Embedded in Disney’s (DIS) latest filing with the SEC is a claim that might go down as a first in the annals of big media: Disney says it now has a meaningful digital business.
How meaningful? Disney won’t say. But it says it was enough to help its broadcast TV group (the ABC network, plus the local stations ABC owns) show a slight revenue increase over last year in the face of a cratering ad market.
Disney’s broadcasting revenue came in at $1.531 billion, up $7 million from the $1.524 billion the unit took in a year ago. That in itself is an achievement, considering the lower ratings at ABC and the decreased advertising revenue from automotive, consumer electronics and financial services.
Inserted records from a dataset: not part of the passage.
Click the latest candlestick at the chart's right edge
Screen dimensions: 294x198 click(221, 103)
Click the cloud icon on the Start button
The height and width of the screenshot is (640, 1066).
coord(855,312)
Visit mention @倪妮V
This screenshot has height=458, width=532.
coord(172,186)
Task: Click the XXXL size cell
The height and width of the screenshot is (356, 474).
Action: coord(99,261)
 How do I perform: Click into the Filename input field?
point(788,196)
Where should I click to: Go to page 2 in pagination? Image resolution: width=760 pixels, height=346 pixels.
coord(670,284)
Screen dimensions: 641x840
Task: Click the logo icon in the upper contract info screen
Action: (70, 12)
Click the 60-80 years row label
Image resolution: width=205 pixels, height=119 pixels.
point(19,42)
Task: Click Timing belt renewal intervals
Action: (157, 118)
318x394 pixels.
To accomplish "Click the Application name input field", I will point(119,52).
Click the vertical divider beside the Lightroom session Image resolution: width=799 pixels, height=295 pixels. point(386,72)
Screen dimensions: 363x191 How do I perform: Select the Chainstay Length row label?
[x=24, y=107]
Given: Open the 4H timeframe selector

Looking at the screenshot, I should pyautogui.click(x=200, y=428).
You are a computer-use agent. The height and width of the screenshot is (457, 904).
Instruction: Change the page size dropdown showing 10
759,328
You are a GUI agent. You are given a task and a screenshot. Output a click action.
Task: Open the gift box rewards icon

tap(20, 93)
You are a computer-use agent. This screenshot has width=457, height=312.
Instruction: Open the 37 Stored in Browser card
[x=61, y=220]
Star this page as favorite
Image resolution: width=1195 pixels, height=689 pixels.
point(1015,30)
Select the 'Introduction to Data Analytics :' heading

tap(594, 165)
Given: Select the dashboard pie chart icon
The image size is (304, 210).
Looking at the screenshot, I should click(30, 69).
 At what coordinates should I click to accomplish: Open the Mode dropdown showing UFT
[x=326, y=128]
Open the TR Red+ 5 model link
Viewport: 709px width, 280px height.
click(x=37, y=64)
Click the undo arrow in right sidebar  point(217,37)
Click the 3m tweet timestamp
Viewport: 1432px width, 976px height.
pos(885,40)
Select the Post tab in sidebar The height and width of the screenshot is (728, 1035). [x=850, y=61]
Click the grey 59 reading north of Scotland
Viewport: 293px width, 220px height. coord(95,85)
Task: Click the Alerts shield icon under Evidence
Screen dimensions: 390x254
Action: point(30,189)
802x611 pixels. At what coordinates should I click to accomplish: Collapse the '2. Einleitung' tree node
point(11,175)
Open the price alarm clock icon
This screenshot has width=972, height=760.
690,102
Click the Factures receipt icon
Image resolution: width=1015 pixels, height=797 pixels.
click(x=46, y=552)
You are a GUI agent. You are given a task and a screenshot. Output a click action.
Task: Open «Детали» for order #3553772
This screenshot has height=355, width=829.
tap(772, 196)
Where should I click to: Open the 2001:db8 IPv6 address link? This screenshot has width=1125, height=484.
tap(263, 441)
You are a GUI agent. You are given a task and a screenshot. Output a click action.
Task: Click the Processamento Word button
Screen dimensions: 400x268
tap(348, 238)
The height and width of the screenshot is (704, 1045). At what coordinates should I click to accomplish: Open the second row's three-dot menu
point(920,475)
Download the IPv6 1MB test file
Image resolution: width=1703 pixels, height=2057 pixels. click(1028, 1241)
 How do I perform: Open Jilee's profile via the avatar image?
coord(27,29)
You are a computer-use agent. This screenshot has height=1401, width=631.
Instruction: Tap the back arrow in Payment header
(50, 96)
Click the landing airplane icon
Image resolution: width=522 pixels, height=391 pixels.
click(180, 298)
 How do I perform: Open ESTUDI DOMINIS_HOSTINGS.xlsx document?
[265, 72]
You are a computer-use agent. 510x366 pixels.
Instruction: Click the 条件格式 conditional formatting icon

How’d they do it? In part, through digital revenue from ABC.com that went to the network and local stations, as revenue from the kids virtual world Club Penguin. Disney explains:
Broadcasting revenues increased $7 million reflecting higher internet revenues, partially offset by lower advertising revenues at the owned television stations. The increase in internet revenues included Club Penguin which was acquired in the fourth quarter of the prior year. Revenues at the ABC Television Network were comparable to the prior year as the impact of lower ratings was offset by higher advertising rates and digital media revenues.
Until now, big media has been careful to note that despite the hype, digital revenues are a trickle — an investment in the future but not meaningful today. That, in fact, is the core of their argument with the various labour guilds, which are looking for a piece of that revenue. Once, digital was fodder for press releases only. Now, it’s significant enough to tell the SEC about.